Через полчаса Саша уже был безмятежно пьян и ленив. Попросил счет, вложил купюру покрупнее, дождался сдачи и, спотыкаясь, покинул кафе.
Ни о чем не думая, пошел обратно к зданию суда. Заплутался в каком-то переулке, стал спрашивать у прохожих, где суд. Кто-то пожимал плечами, спешно проходил мимо, некоторые отворачивались, делая вид, что не понимают русскую речь.
— Не любят нас здесь, — мрачно шептал Саша, иногда, впрочем, разумно предполагая: — Может, от меня просто пахнет водкой?
У ворот суда остановился, припал плечом к калитке. Искал где-то в недрах куртки сигареты, зажигалку. Поднял глаза на звук шагов и увидел судью.
Ожидал отчего-то, что судья будет в черном пальто, даже с поднятым воротником, но нет, он был в куртке, в хороших ботинках, не удостоив Сашу взглядом, обошел его и двинулся по улице. Белая грива волос шевелилась на ветру.
Саша стоял у калитки, не оборачиваясь, с напряженным затылком, слыша удаляющиеся, спокойные, четкие шаги.
Спустя минуту пошел следом. Видел спину судьи, упрямо смотрел в нее. Иногда спина терялась, ее загораживали другие спины или мягко, как рукав, выворачивающаяся улочка. Саша прибавлял шагу, задевая идущих навстречу, шел быстрее, пьяный и отупевший. Вытаскивал и терял сигареты, никак не мог прикурить на ходу, ругаясь и злясь.
В конце концов потерял судью, злобно озираясь, стал посреди тротуара. Зацепился глазом за номер дома и все понял. Судья ужинать пошел. Это его дом.
Проснулся в четыре часа утра. В четыре семнадцать. Включил ночник, кривясь лицом, разглядел короткую и длинные стрелки. Пошел в туалет и помочился, так и не открыв толком глаза, слушая по звуку, попадает в унитаз или нет. Почистил зубы, попил воды из-под крана, умылся с неприязнью и к воде, и к лицу.

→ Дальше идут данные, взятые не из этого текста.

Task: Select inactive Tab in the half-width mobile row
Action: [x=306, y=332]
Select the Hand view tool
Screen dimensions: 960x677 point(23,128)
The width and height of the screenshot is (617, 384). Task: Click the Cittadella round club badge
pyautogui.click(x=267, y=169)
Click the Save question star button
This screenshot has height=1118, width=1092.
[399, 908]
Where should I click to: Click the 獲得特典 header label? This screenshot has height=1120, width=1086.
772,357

Пал на кровать, смотрел в потолок, спать не хотелось.
На потолке была наклеена клеенка. Саша так определил для себя — «клеенка». Он не знал, как это называлось.
Клеенка была желтого цвета. Над кроватью висела картина. Саша скосил на нее взгляд, ленясь поворачивать голову. Ничего не разобрал.

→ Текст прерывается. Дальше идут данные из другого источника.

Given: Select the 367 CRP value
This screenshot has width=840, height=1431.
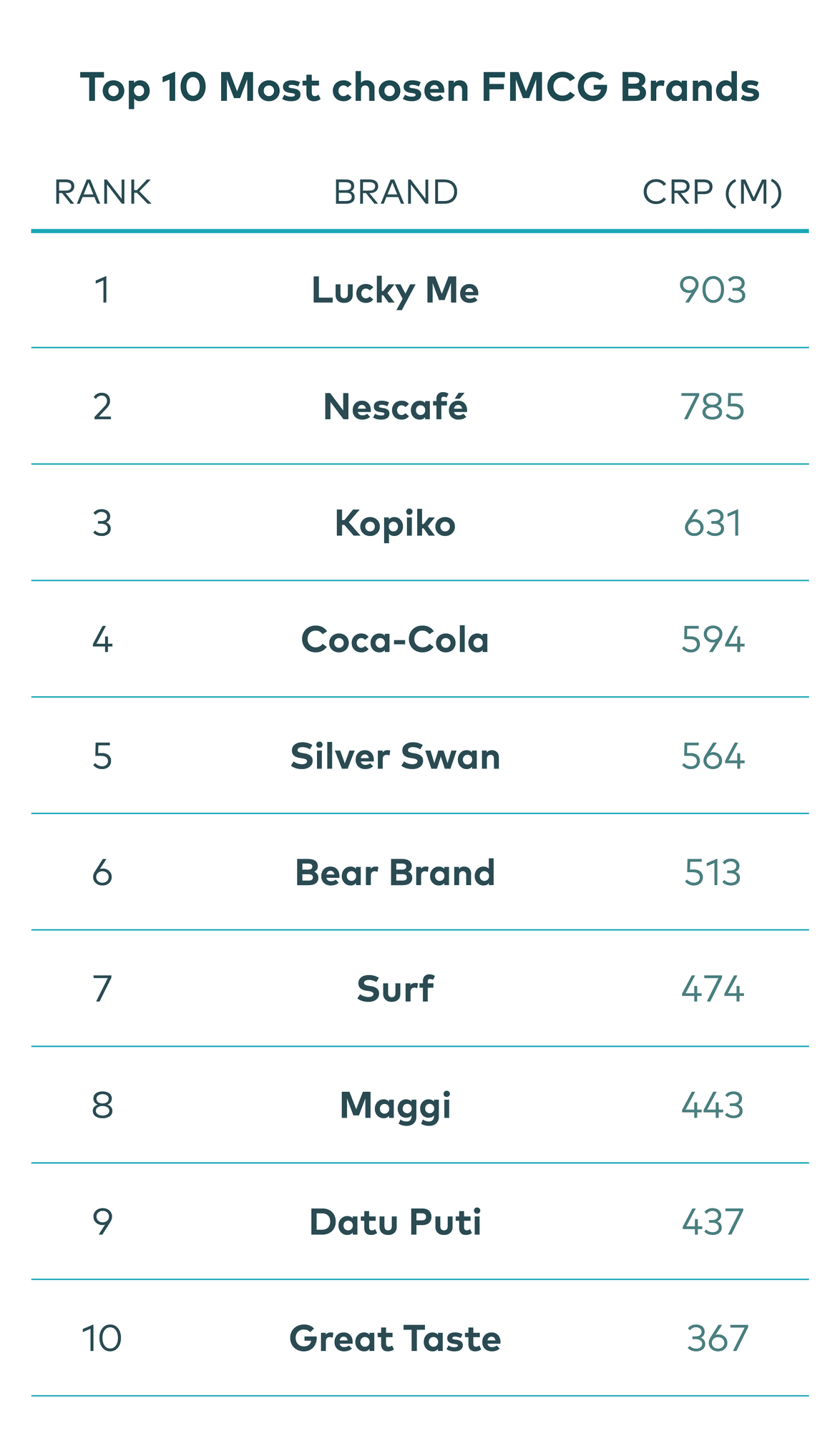Looking at the screenshot, I should 718,1339.
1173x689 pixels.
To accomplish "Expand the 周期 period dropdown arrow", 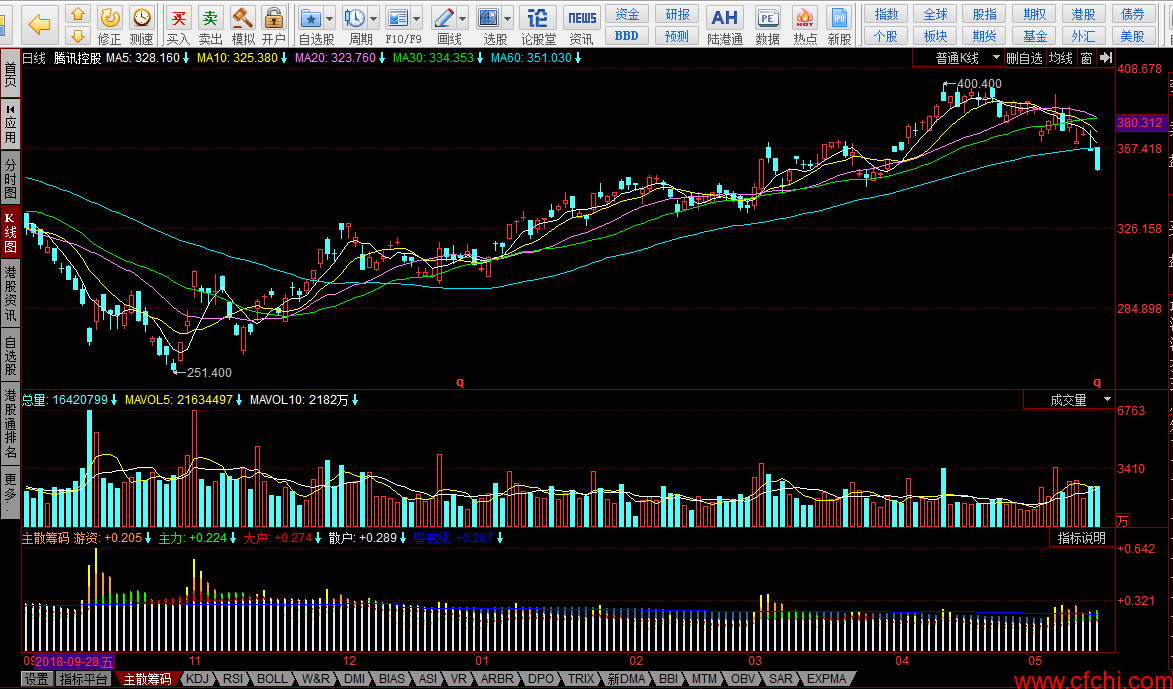I will pos(374,18).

Глубоко дышал. Хотелось пива. Не глядя, похлопал ладонью по тумбочке — вспомнил, что пытался курить на ночь и даже вытащил из куртки сигареты. Куртка валялась возле кровати. Ботинки валялись чуть дальше, один — подошвой вверх, другой — на боку.
«Пепельницу бы еще…» — подумал Саша, прикуривая.
Взял стакан с тумбочки, поставил его на грудь, прихватив левой рукой. Ни одна мысль не шла в голову.
— Совершенная пустота… — прошептал Саша. — Как в заброшенном сарае… Эй, есть ктонибудь? Старье какое-то ненужное… Грабли, что ли? Наступить, что ли? Нет, не грабли… Ничего нет…
Затягивался, держал дым, выдыхал медленно.
Вспоминал, о чем обычно думал, когда нужно было заснуть. Никогда не помогал пересчет белых баранов парами. Только мешали женщины. Иногда вспоминались книжки любимые, но сейчас ни одна не вспоминалась. Да, еще спорил порой с кем-то, мысленно, но и спорить… не хотелось…
Чувствовал странную муть и тяготу внутри — и при этом было твердое знание, что ничего не избежать: он, Саша, всё сделает, до конца. Словно это уже вне его воли и власти — как приговор. Вынесен, не подлежит обжалованию. Исполнению подлежит.